I have looked into LISA however it’s only available if you are under 40 which rules us both out!
I have so many though swimming round in my head at the moment with regards to my 5 year plan, our mortgage has 8 years and 5 months left so do I overpay and try and reduce quicker then free up that cash to find retirement savings for a few years or so I let nature take its course and let the mortgage run and start building up savings now? I need to think about this in more detail and make some proper calculations but my gut is telling me to pay down the mortgage, realisticly nothing will happen until I get rid of my credit card so I have a few months at least to tinker with the plan!

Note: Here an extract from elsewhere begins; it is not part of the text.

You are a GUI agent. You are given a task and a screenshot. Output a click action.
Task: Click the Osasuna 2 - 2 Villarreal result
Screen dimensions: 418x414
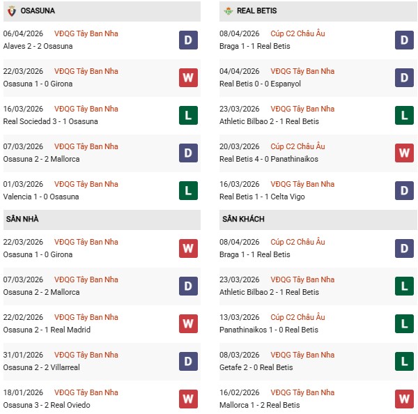click(x=43, y=367)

I think I have miscalculated the budget in my favour, my council tax dosnt leave my account until the 31st of each month and I get paid again on the 30th so there is potentially £132 there! I won’t touch it but if it’s still there when I get paid I’m going to use the £100 to completely clear the overdraft and use the £32 as an additional overpayment on the cc!
Today’s plan looks like this
Speak to financial advisor at 1130am, our current mortgage deal ends in March next year so hopefully he will get us a better deal!
Wrap 2 eBay parcels and walk to post Office ( non payer has still not paid!)
Try and find 3 items to eBay, aim is to constantly have stuff listed so I will have a constant little drip of cash into PayPal!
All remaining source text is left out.